One of the main features of modern digital cameras and camera phones is the inclusion of the LCD (Liquid Crystal) Display, providing both real-time preview and immediate feedback of the cameras view. As a result, the physical relationship between ourselves and the camera has shifted from the old model (pressed against one eye) to a new position at the end of our arms reach, or at whatever distance is most comfortable, taking into account an individuals eyesight and viewing preferences.

This technological innovation reconstitutes the image as a physical object, situated within the context of what it represents, rather than the old analogue cameras where we experienced the image surrounded by black as we squinted to exclude the intrusion of light from the reality beyond the frame. As a result, we are able to directly compare reality and photographic representations of it.

The image has become a physical object, graspable, it no longer appears to us in a void.

There is a crisis in the value of a photographic image, these new technologies (in addition to taking the camera away from our faces and out into the world) have devalued the singular, auratic moment of decision which previously characterised the photographic image.

They have also eliminated the delay between shutter click and getting the film back from the developers, producing a constant stream of images per second the whole time the device is switched on.
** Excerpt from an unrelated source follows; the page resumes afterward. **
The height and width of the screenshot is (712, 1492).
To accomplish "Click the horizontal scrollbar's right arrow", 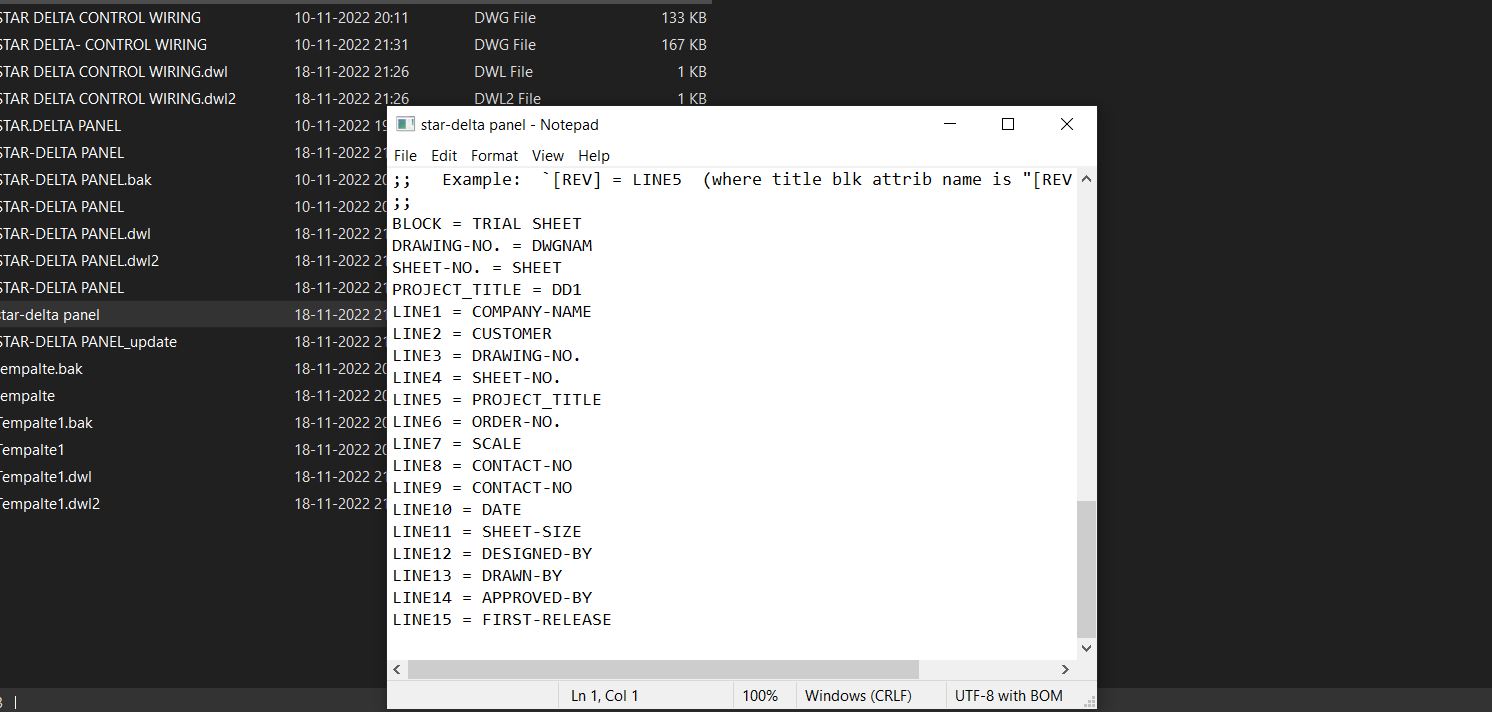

The only distinguishing feature separating the frames of the preview image from the real photographs being the difference between display resolution and the saved image file resolution. An excess of choice characteristically produces and unwillingness to choose, and seeing images directly compared to what they represent throws the superiority of the real world into relief.

We experience a double vision/version of reality. Visual and virtual, a physical version, and a digitally reflected flat version. - But how do the values and characteristics of the two change as we live more and more in a conflation of the two?

Another transformation has occurred in terms of how we use these devices in the sphere of public, collective experience. Finding yourself in a crowd of onlookers in some public spectacle, the number of people capable of actually seeing whatever disturbance or attraction was previously limited to those directly in front of it, the view of others obscured by people’s heads. In the above image, we see spectators using their cameras as a to overcome the density of population and extend their vision with the help of the device. In this sense, the camera becomes a third eye, extending the field of vision and magnifying the resolution with the use of zoom lenses and higher pixel counts.

The number of useful applications for the digital camera has expanded outside the limited sphere of photographic documentation for the sake of memory, sentiment or aesthetics, and now encompasses a wider range of social functions. The use-value of digital photographs has often expired as soon as they have been viewed, or shared.

“In the digital world, spectators become navigators wending their way through a variety of interactive experiences, and images become spaces of visualisation with more and more intelligence programmed into the very fabric of communication processes.” - Ron Burnett

The possibility of creating an almost infinite amount of images of the same subject often has the unfortunate effect of nullifying the event itself, yet it seems we take more pictures than ever before.

I find myself living more and more through this LCD screen, documentation of this kind seems to produce nothing but stream of images, their differences so slight that aesthetic preferences become irrelevant, and the event itself is reduced to nothing but a series of differently flawed reproductions. When technology comes to a point where its representation of reality is so self-evident, it seems to loose any usefulness.

In 2009 Nikon launched the first compact digital camera with a built-in projector. The benefits of this new system (according to Nikon’s recent Tv ad campaign) include sharing holiday photographs together, projecting a photograph onto the wall after taking it, allowing for immediate collective viewing, projecting images onto people, allowing for infinite mirrored reflections of reality. It allows for individual perspective to be layered back onto its subject and so on. It seems we never get bored of our own faces. Although perhaps we prefer a still image of reality to the real thing, to observe, to consumer - it is manageable, finished, fixed, recognisable, familiar, but not the same.

“Needing to have reality confirmed and experience enhanced by photographs is an aesthetic consumerism to which everyone is now addicted.” - Susan Sontag (from ‘On Photography’)

Narcissus saw a reflection of himself in the water and fell in love, without realising that it was his own image.

Every time he smiled, the reflection of himself smiled back, anything he did, it reflected back, yet when he tried to touch the reflection, his vision broke up on the water and disappeared.